TASK DIRECTIONS: Of the entries below, return exactly those lines that fall between the one containing "The width and height of the screenshot is (912, 513)." and the one containing "Given: Close the Data location panel", the two end lines included.

*** Opening of RECORD EXTRACTS ***

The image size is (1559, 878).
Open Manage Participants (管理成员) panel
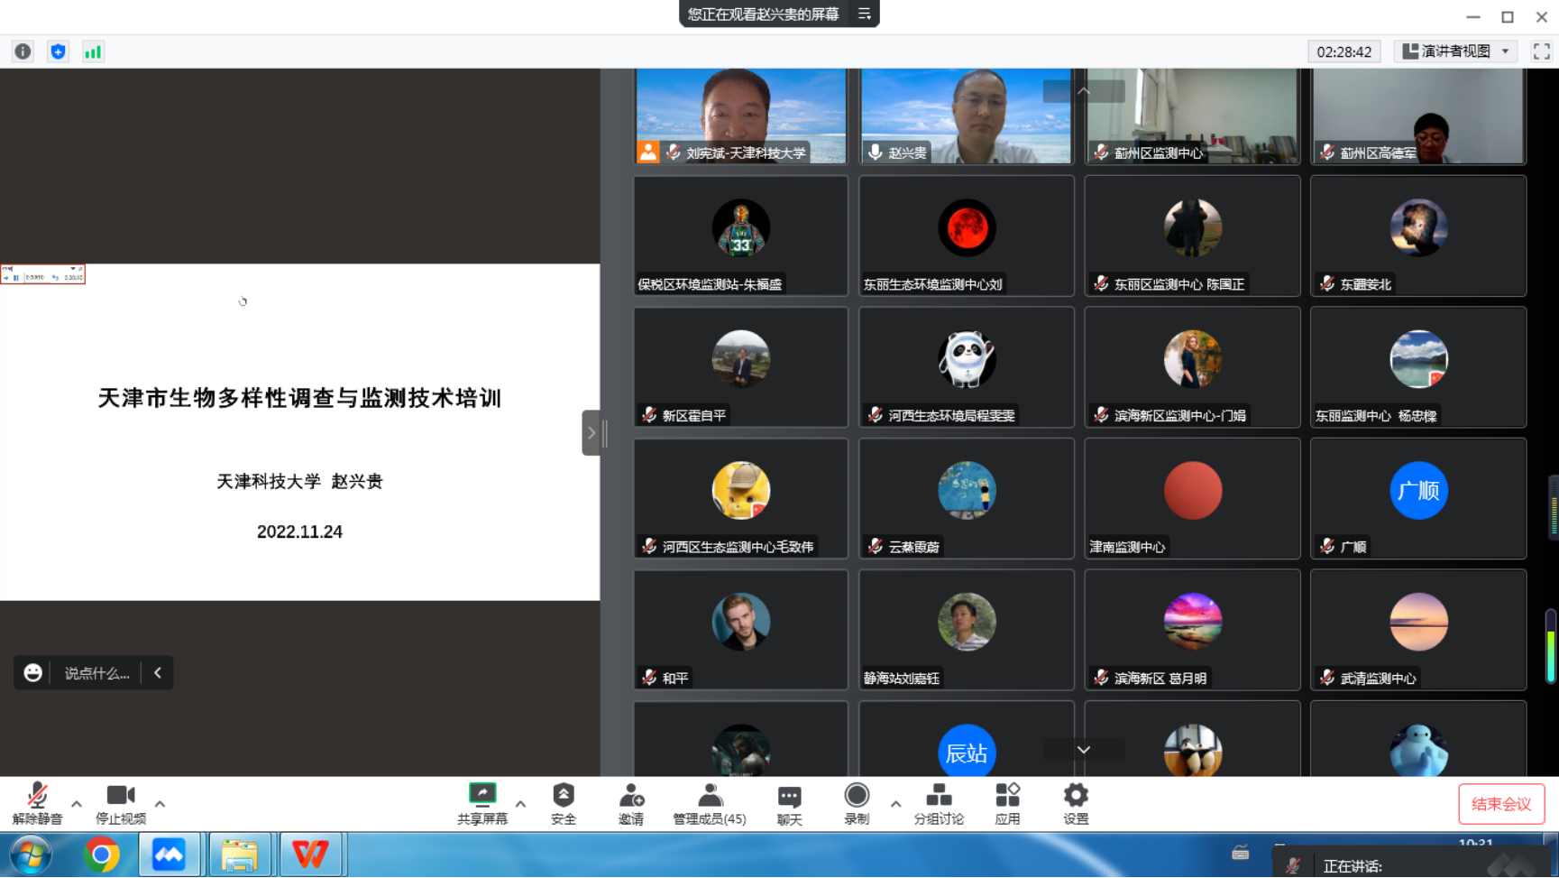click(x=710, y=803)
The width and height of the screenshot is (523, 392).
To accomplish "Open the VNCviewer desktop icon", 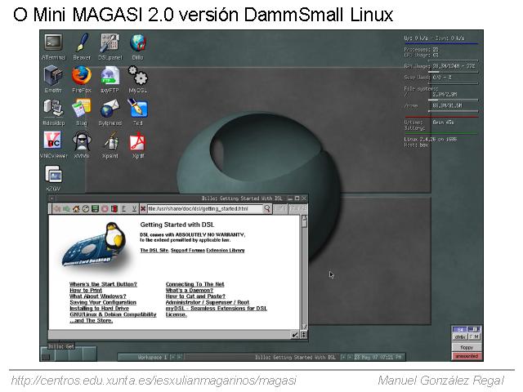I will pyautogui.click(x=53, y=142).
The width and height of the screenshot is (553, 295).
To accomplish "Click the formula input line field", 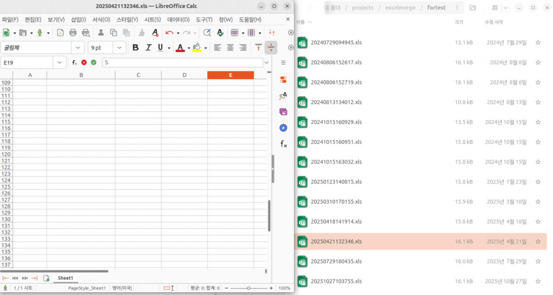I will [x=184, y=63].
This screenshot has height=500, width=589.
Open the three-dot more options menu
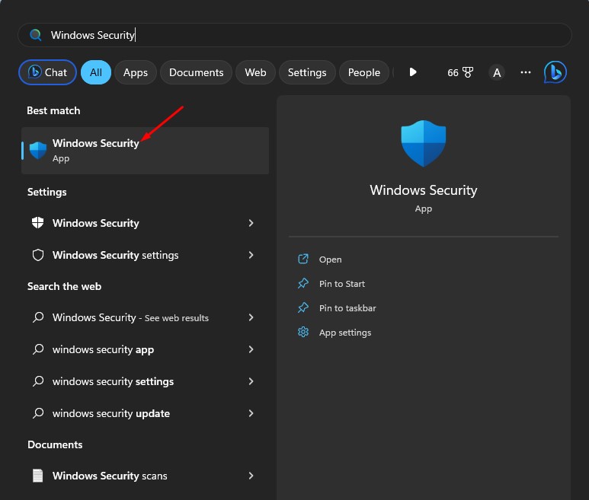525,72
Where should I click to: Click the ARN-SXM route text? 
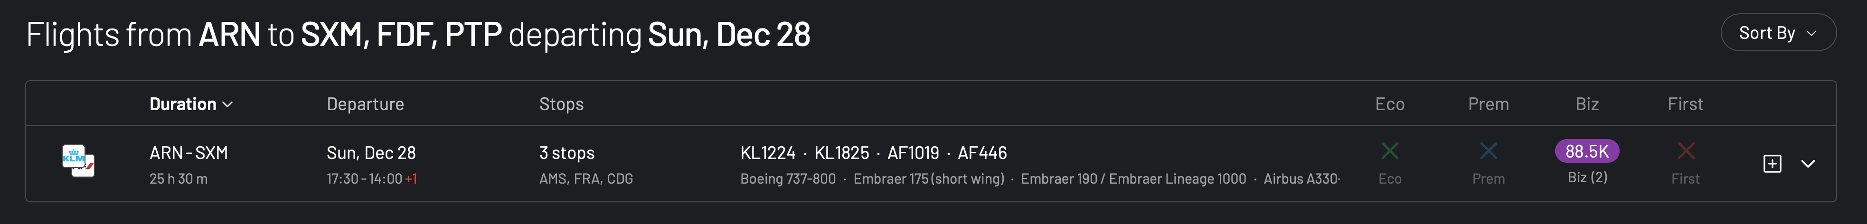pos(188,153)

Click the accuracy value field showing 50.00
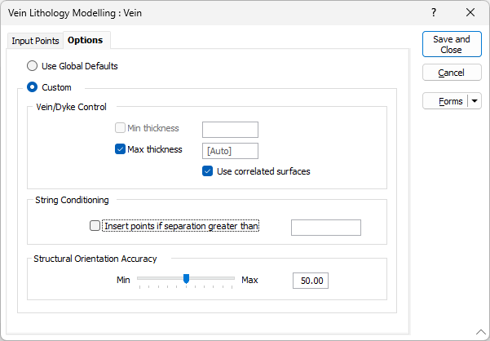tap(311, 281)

*** Close of RECORD EXTRACTS ***
*** Opening of RECORD EXTRACTS ***

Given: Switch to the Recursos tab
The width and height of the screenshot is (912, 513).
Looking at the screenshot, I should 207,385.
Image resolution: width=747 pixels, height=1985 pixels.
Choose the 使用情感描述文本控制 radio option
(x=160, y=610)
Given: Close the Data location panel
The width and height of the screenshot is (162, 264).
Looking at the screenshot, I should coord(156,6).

*** Close of RECORD EXTRACTS ***

TASK SOLUTION:
The width and height of the screenshot is (912, 513).
Looking at the screenshot, I should 207,385.
Image resolution: width=747 pixels, height=1985 pixels.
Choose the 使用情感描述文本控制 radio option
(x=160, y=610)
Given: Close the Data location panel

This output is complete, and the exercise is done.